═══ Selected text ═══

If we listen to the people around us, it would seem that everybody has gone through it.
We all talk about it, but again who really knows what it is to go through a depression experience? Not to be down for a couple of days, not to feel sad, to actually have depression.
Everyone has and will experience tough times, sad thoughts or unhappiness. We will all lose people we love or have important relationships that will come to an end and make us very sad.
These moments can put you more at risk to Depression, but it doesn’t mean you will actually experience Depression.
Sometimes, Depression just appears, it arises suddenly and inexplicably, no matter how well your life seems to be going.
The stigma around Depression
Before anything, let’s begin with what matters the most here: Depression is a real mental illness experience.
People living with depression are not faking it, they are not lazy, and they are not asking for attention. Not only that Depression is a very difficult experience to live, it is one of the leading causes of disease all around the world and saying that it can lead to death is not a bad joke.
Depression can be the symptom of another illness experience, physical or mental, or it can be the main experience as people going through a major depressive disorder experience.
This is one of the most common mental illness experiences worldwide but it is still a very stigmatized one. Many people believe this is not real and will say things like “If you’d just smile when you wake up, you’d see life isn’t that bad”, “You have nothing to be sad about, just put things into perspective a bit!”, “What do you mean you can’t get out of bed? Just stop being so lazy!” and it could go on for pages.
Depression is not something you can control; it is not something you could just snap out of with a bit more of motivation. It is not something people choose, or that appears because you allowed yourself to be sad or to grief for example, and it is not something that is going to go away with positive thinking.
Depression is not a sign of the person being lazy, or just seeking attention, it is a medical condition where your brain’s chemistry, function, and/or structure are negatively affected by environmental or biological factors.
I don’t want to talk about whether you have to take an antidepressant or not, because this is different for each person. What is certain, is that sometimes you need an antidepressant to recover. Some people need other medical interventions, some even need brain surgery (yes, I did interview someone who has recovered after almost 30 years of depression with a brain surgery!), some will only need therapy. No matter what you need, there is help out there!
The last common mistake about Depression is to believe it only affects women. Nowadays women are more open about their feelings, but that doesn’t mean men don’t experience depression! They do and they are even more at risk than women because they are more likely to commit suicide.

═══

* [Questions to answer]:
1. Shorten the paragraph of the depression text that begins "The last common mistake about Depression" and keep its main facts.
2. Write out the passage of the depression text between "Depression is not something" and "with positive thinking.", inclusive.
The rows that come next aren't needed for anything here.

═══ Data section ═══

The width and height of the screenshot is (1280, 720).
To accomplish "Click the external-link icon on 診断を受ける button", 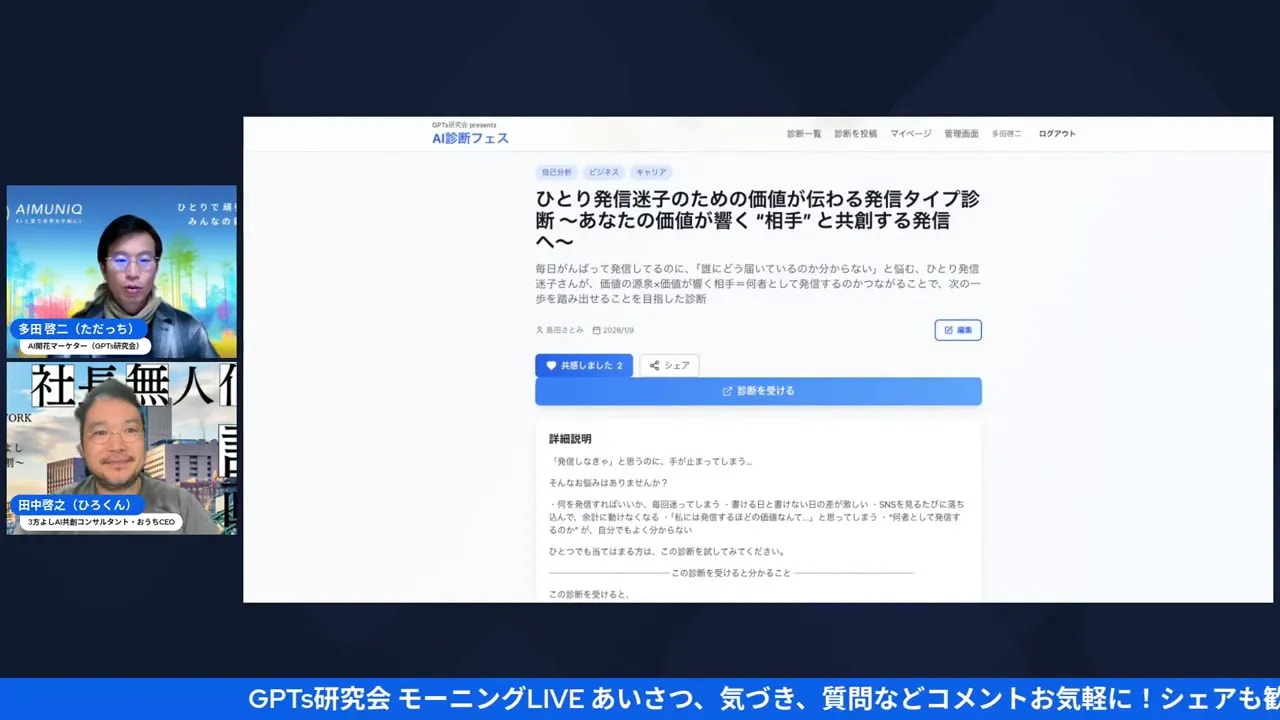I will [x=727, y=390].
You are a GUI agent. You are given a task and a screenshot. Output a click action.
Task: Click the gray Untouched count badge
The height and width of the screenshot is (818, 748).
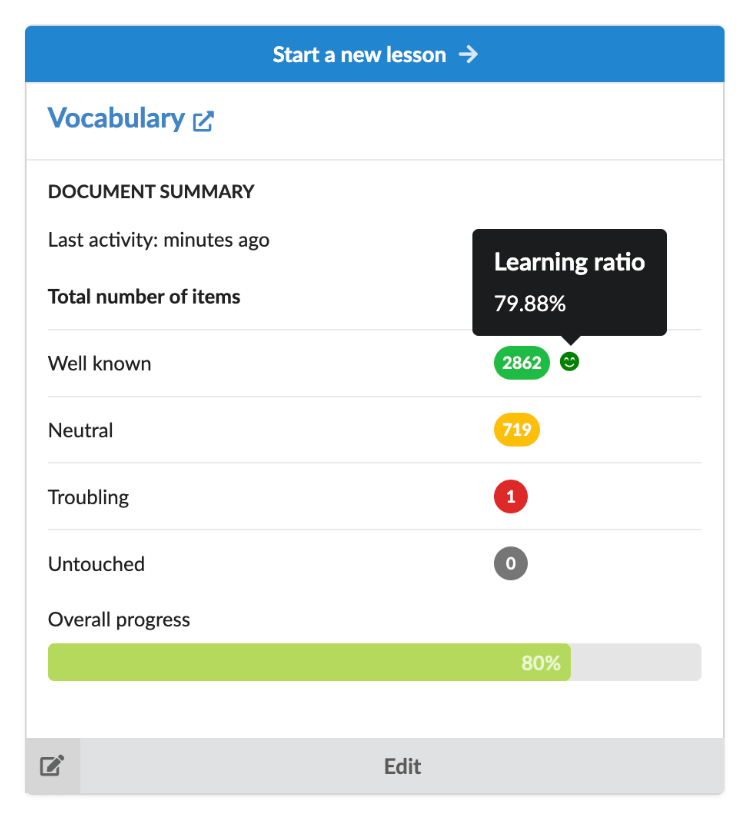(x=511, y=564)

═══

* [Answers for the exercise]:
1. Depression does not affect only women. Women today are more open about their feelings, but men also experience depression. Men are even more at risk, because they are more likely to commit suicide.

2.
Depression is not something you can control; it is not something you could just snap out of with a bit more of motivation. It is not something people choose, or that appears because you allowed yourself to be sad or to grief for example, and it is not something that is going to go away with positive thinking.